→ **INFORMATION SUPPLIED**:
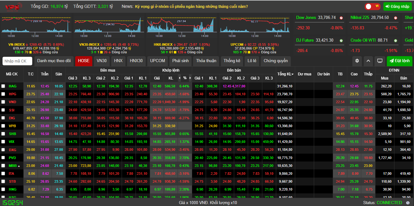This screenshot has height=206, width=414.
Task: Check the HAG stock checkbox
Action: [x=3, y=86]
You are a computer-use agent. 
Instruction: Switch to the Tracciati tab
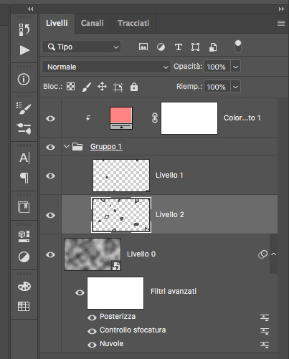coord(133,23)
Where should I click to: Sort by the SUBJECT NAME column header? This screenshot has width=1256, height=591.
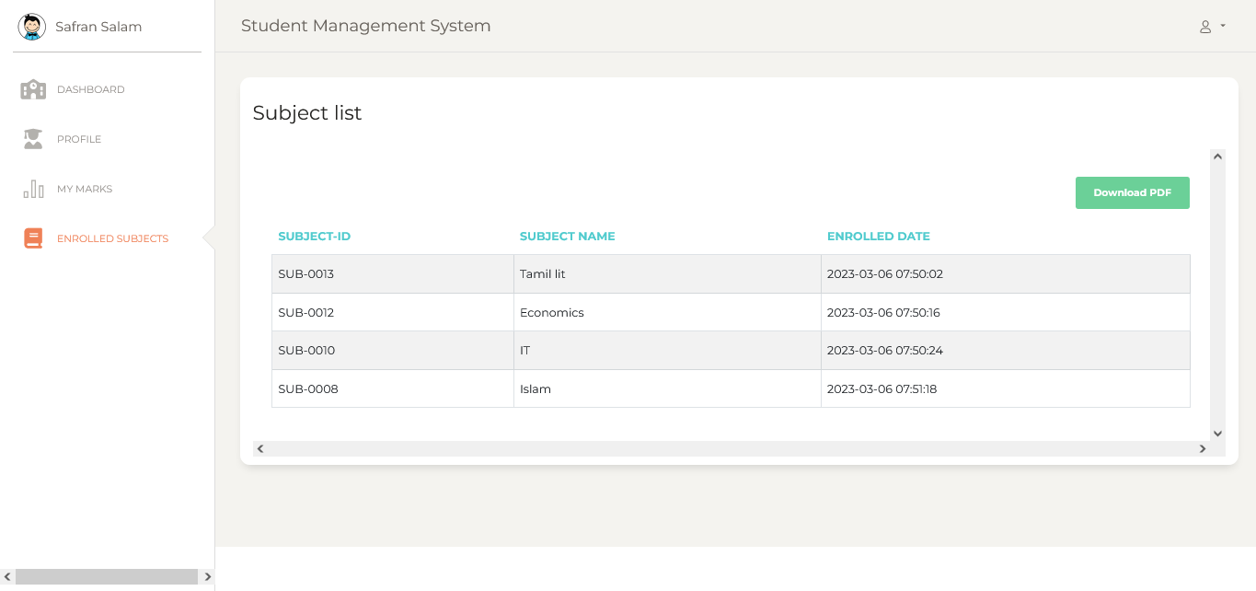(x=567, y=236)

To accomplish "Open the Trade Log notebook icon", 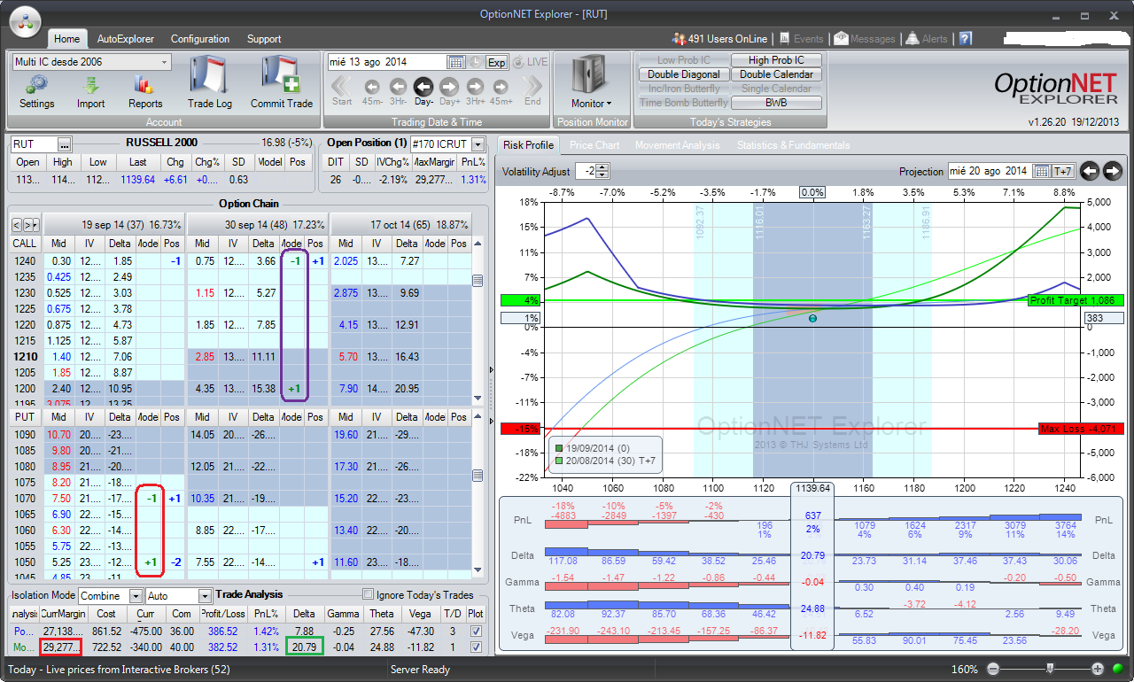I will 210,78.
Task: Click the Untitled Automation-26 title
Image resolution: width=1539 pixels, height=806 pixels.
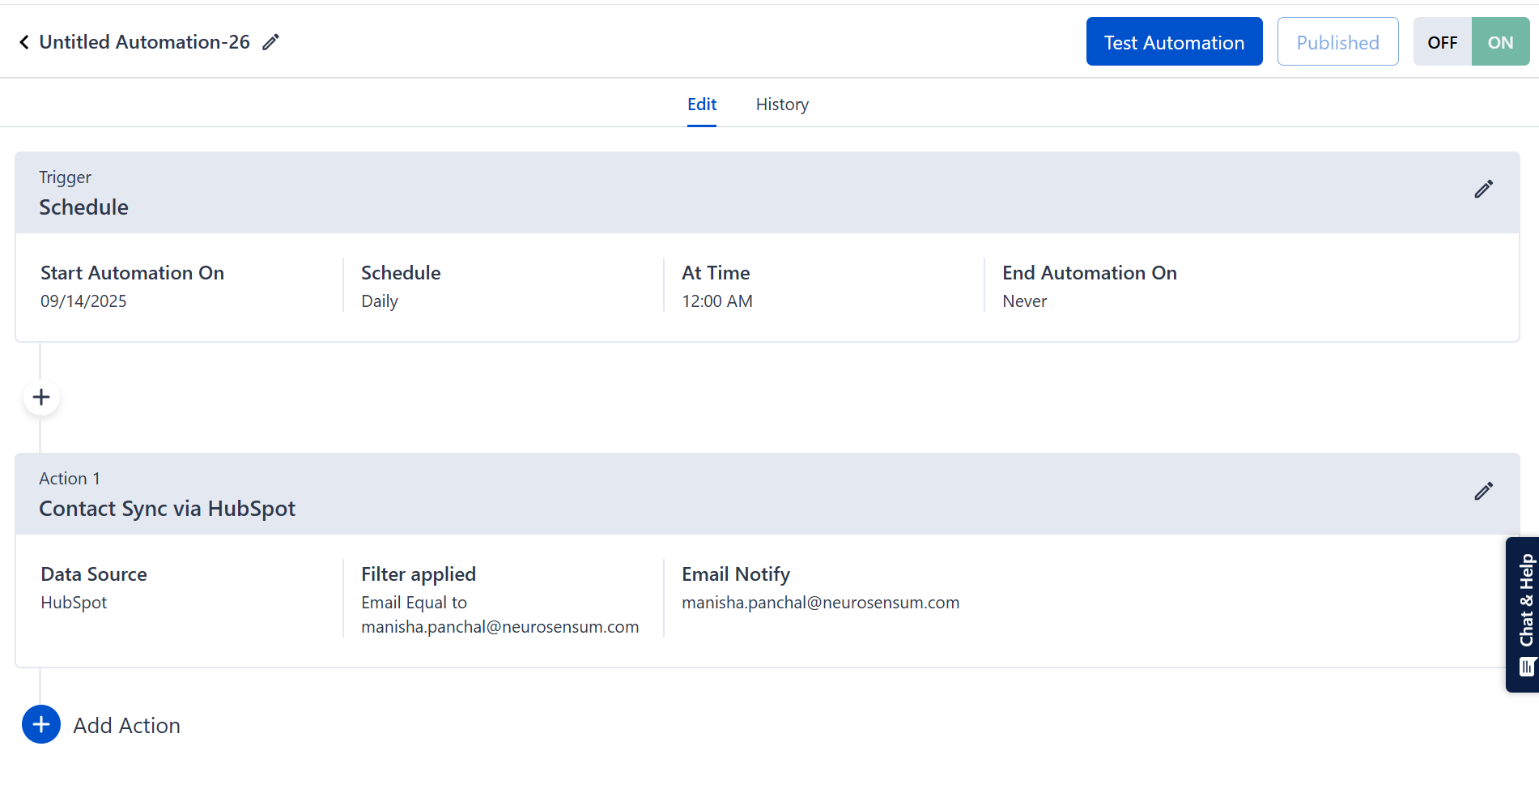Action: (145, 42)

→ **REQUIRED WORK**: Print the lines from the line containing "Task: Click the Untitled Automation-26 title" through the last line of the listing, exactly as they stand, and leave any pictures out.

→ **RESPONSE FOR THIS EXERCISE**:
Task: Click the Untitled Automation-26 title
Image resolution: width=1539 pixels, height=806 pixels.
Action: (145, 42)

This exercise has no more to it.